Suddenly, you’re thinking: ‘Oh shit!’ These ordinary, suburban American people, especially in the US where the cultural references are much different and they don’t embrace much of ours… what were they meant to think of this film about English chickens in Yorkshire.
But it went really well. It does have a bloody good script; we got Karey Kirkpatrick in, and it was a bloody good script. Good story, very tight, very nicely shaped, some great one-liners in it.

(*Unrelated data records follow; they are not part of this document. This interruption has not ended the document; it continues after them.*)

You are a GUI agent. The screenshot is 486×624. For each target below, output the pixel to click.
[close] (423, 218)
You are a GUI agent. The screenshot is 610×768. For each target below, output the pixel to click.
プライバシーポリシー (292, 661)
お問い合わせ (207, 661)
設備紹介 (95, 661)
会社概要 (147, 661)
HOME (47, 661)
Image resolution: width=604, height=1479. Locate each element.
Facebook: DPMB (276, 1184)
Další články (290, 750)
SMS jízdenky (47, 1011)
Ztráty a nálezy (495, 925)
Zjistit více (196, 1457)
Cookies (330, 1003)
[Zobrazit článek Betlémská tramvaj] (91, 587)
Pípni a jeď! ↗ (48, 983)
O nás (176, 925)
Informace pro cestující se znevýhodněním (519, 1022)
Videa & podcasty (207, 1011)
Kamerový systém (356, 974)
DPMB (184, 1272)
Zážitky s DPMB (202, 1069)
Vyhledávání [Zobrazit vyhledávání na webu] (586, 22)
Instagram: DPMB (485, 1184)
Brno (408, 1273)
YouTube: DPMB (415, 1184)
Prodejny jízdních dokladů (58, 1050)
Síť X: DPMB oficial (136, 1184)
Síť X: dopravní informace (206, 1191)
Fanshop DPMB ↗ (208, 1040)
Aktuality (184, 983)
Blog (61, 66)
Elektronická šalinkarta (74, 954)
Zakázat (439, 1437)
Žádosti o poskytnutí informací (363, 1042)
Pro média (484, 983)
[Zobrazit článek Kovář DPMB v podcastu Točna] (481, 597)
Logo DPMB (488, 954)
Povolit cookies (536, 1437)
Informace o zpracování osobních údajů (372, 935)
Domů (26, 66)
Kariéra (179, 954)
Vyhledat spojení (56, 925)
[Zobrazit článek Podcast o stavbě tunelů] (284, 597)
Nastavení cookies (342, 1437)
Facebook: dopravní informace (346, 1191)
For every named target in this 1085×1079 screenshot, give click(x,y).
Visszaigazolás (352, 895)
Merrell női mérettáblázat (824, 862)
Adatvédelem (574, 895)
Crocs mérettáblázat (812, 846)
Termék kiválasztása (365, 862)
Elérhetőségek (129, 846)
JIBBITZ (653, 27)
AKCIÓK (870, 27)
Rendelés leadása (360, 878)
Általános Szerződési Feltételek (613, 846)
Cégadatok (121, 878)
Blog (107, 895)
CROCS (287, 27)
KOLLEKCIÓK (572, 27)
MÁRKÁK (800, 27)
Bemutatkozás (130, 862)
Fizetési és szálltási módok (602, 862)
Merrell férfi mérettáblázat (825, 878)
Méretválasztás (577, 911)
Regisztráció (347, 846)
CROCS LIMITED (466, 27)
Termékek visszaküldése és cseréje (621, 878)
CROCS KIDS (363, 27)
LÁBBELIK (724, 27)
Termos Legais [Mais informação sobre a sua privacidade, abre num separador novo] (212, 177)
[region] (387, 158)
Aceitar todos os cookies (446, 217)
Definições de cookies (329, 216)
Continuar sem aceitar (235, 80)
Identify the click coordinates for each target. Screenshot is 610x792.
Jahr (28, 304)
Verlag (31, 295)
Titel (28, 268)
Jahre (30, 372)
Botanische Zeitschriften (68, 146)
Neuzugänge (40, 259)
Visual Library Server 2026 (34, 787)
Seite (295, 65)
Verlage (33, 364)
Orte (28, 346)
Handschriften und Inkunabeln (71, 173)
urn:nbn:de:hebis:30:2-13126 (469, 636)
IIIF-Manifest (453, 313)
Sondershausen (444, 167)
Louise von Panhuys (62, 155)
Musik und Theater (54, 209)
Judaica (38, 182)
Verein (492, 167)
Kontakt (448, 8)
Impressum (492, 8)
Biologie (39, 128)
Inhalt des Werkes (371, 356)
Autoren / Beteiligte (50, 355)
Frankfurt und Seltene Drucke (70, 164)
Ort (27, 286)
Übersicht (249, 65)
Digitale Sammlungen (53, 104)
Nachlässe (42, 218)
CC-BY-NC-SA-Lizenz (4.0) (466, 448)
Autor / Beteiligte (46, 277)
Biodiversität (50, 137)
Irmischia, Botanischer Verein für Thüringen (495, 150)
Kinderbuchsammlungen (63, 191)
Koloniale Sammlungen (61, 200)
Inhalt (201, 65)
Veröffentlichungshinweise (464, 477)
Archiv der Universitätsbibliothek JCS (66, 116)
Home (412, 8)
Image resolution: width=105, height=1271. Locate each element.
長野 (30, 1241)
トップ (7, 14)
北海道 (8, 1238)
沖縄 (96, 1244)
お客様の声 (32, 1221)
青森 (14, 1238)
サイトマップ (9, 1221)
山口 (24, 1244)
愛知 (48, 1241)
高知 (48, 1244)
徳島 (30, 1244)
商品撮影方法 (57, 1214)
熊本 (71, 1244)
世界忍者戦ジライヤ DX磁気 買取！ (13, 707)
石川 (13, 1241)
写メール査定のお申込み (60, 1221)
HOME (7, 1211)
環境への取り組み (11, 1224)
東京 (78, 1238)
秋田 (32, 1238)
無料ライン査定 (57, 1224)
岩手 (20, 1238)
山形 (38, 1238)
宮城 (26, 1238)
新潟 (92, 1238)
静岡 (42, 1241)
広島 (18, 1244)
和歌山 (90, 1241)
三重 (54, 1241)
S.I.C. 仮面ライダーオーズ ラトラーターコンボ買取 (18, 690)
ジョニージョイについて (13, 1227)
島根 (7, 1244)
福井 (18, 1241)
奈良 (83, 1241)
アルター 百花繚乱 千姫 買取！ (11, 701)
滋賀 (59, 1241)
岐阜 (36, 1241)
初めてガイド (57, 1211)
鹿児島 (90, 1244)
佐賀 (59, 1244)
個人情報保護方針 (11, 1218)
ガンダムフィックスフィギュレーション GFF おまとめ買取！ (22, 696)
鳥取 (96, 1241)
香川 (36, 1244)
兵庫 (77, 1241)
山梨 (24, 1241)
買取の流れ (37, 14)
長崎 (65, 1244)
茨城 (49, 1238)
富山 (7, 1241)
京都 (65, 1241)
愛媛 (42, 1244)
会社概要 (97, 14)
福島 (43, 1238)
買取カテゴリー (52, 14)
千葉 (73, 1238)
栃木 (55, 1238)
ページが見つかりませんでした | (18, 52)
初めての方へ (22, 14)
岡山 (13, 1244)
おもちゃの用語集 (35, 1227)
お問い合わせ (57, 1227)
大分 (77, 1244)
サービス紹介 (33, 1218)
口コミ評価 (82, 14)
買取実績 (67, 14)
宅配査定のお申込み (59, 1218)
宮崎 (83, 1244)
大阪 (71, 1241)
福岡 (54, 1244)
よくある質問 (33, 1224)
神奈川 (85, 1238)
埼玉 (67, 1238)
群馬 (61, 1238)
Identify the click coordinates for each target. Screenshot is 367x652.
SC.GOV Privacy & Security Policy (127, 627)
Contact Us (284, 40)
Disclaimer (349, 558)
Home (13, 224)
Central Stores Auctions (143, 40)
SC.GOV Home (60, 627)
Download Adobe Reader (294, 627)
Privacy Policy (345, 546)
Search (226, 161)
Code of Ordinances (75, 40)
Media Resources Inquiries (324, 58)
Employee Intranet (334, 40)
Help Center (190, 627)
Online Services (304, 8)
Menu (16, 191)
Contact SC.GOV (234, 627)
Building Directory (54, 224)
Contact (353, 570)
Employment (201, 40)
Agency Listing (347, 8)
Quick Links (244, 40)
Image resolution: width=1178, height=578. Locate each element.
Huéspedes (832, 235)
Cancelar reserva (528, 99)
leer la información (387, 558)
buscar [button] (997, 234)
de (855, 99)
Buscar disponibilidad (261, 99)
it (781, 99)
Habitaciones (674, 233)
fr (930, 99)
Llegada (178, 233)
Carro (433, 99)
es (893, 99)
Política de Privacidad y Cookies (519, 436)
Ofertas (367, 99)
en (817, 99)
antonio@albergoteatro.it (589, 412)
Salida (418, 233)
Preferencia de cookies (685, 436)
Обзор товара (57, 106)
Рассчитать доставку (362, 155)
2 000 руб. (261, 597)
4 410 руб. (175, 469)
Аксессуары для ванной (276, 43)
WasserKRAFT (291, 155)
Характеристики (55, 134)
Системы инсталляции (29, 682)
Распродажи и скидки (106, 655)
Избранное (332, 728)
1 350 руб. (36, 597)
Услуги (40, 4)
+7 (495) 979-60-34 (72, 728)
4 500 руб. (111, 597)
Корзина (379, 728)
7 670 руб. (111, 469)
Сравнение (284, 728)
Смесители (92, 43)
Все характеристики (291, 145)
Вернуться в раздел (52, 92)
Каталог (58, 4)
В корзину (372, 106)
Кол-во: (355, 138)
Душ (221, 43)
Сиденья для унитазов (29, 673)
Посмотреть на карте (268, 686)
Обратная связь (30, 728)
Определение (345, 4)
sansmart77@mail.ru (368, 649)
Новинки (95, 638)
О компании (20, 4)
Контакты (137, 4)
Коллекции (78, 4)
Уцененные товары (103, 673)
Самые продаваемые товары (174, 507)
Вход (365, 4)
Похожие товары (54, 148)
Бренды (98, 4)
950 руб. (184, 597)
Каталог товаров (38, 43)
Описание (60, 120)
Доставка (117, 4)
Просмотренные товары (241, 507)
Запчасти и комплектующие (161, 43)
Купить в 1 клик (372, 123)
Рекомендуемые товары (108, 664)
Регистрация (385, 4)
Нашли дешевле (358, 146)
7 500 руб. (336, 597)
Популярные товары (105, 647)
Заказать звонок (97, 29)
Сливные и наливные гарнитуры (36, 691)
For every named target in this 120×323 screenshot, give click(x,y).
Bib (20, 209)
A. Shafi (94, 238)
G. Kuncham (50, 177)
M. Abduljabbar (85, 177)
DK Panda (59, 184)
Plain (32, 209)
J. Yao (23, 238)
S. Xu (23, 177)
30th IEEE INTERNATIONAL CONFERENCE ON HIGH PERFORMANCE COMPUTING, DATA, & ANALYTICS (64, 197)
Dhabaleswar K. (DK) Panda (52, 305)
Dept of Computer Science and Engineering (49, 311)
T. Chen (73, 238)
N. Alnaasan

Animal rights has become even more of a hot topic in the 20 years since Chicken Run. People can be quite anal about picking apart comedies from days of past, but it’s aged very well in that regard, especially with their escape to the ‘Chikin Sanctuary’. Not that I’m overtly suggesting you considered all that, but do you think it’s almost a little prescient?
Actually, yeah you’re right. Of course it was in our thinking; I mean, from day one, we were on the side of the chickens, you know? [Laughs] We made the humans and their motives unattractive, so yeah you’re right it has held up very well.
Another area I think it holds up very well, even more so, is it’s quite a strong feminist film. What’s the name of that test?
The Bechdel Test!
It’s something to do with the women appearing on screen without having to talk about men, isn’t it?
Yeah, the movie has to have at least two women in it, talk to each other about something else other than a man, and that’s pretty much the crux of it.
Well… we smash that! Rocky is an important character, but in terms of screen time, so much of it is women talking to each other not about men. Is that luck? I don’t know, but it does mean it holds up very well. You’re right in saying people can be a bit revisionist with old films, picking it apart like: ‘Dear, dear, dear, what deplorable morals! Chauvinist! Anti-feminist!’ We got it right at the time.
What’s your favourite moment of Chicken Run looking back?
The bit that always makes me laugh is when they capture and tie up Mr Tweedy. By that point, something’s been brewing for a long time in this film. The humans have been pretty brutal; they grab the chickens by the neck, carry them around the place, treat them like dirt.
They despise them, you know? They’re cruel to them, they’re bullying. So it’s great when the chickens turn! Mr Tweedy lifts up the roof, looks inside and all these chickens he thinks were organised are working away with tools, saws… and he says: ‘You thieving little buggers!’
That’s also satisfying, because we can say bugger and get away with it because in America they don’t recognise it as a swear word really. Then they attack him and tie him up, I remember think it was just a great moment.
Before I let you go, is there anything you can tell me about Chicken Run 2?
The only thing I can say really… is that most of the characters are back. Most of the characters that we know and love are back. They will be back, and we’ve got a great story, but it’s just not quite out there yet. We’re in development still.
There is currently no release date for Chicken Run 2.